* INPUT DATA *
........

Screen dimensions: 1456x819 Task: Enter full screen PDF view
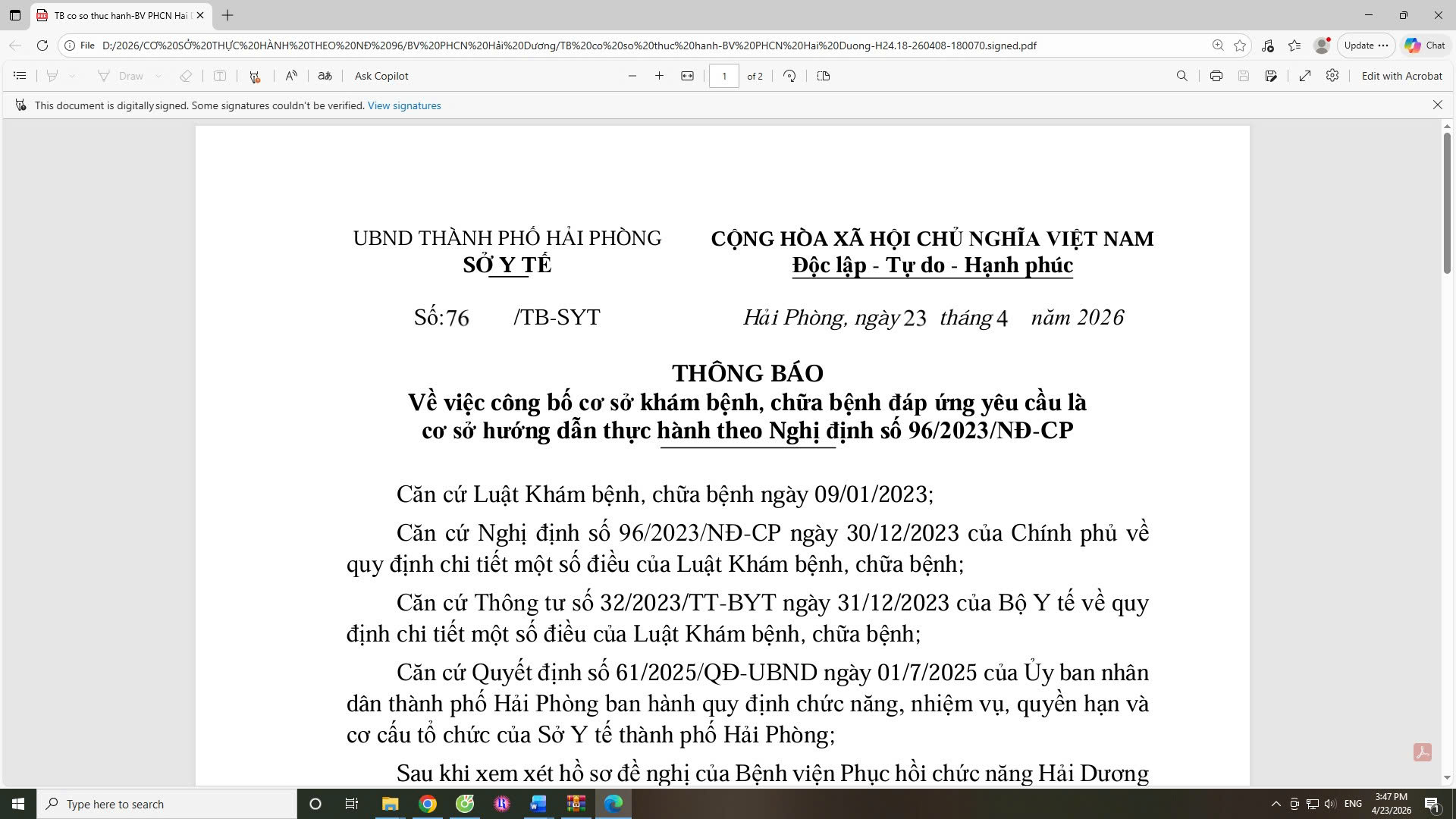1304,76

........

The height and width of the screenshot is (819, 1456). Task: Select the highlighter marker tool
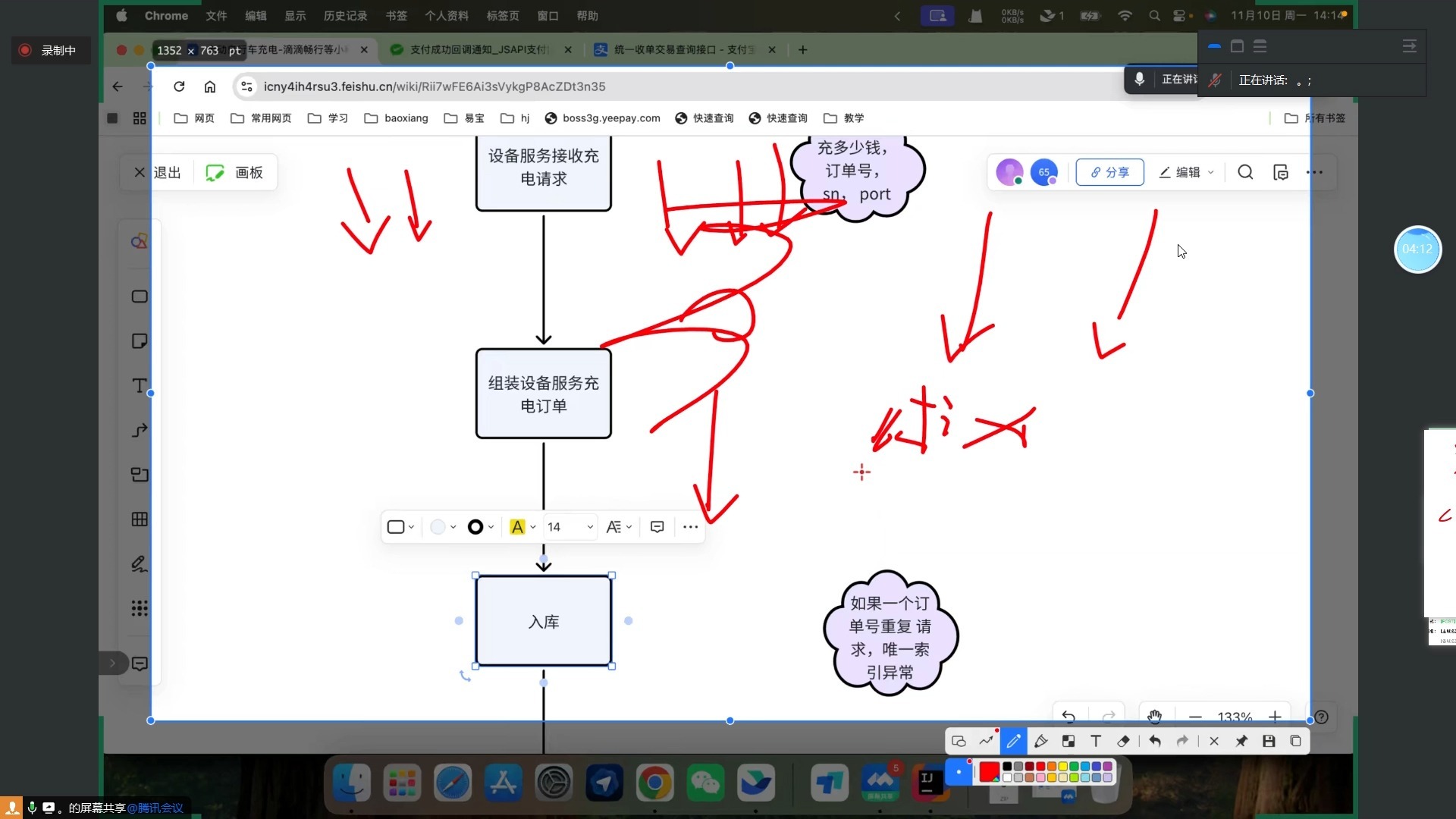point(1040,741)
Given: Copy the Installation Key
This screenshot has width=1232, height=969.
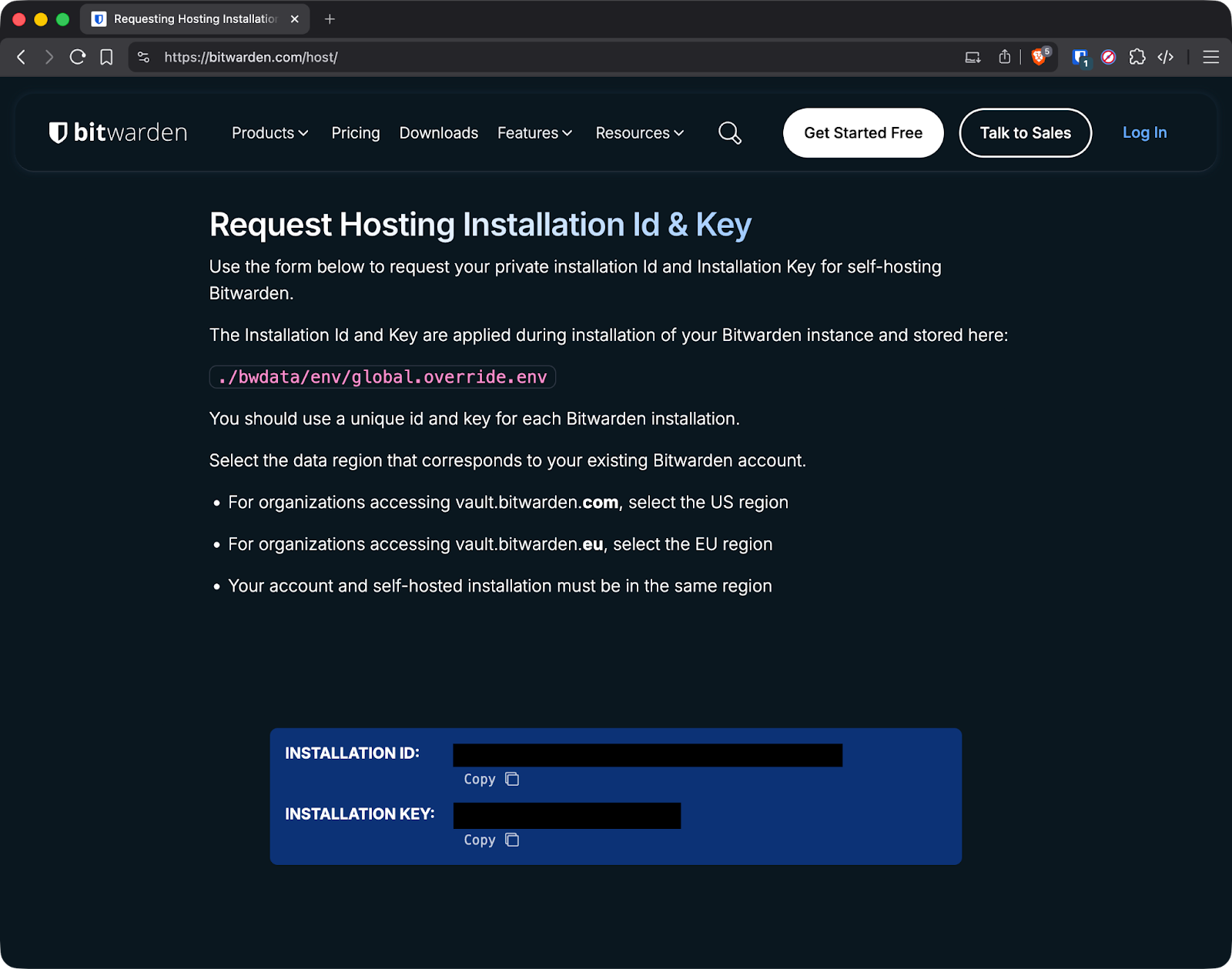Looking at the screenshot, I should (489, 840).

........

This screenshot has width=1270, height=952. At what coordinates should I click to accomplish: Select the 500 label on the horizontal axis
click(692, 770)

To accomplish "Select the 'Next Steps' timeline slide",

........

* ACTIVITY *
In the entries above, find the line holding "This screenshot has width=1270, height=952." and the line holding "the 'Next Steps'", then retype exactly those two lines and every line between them, and nothing else.

* RESULT *
This screenshot has width=1270, height=952. At what coordinates should I click to accomplish: Select the 500 label on the horizontal axis
click(692, 770)

To accomplish "Select the 'Next Steps' timeline slide",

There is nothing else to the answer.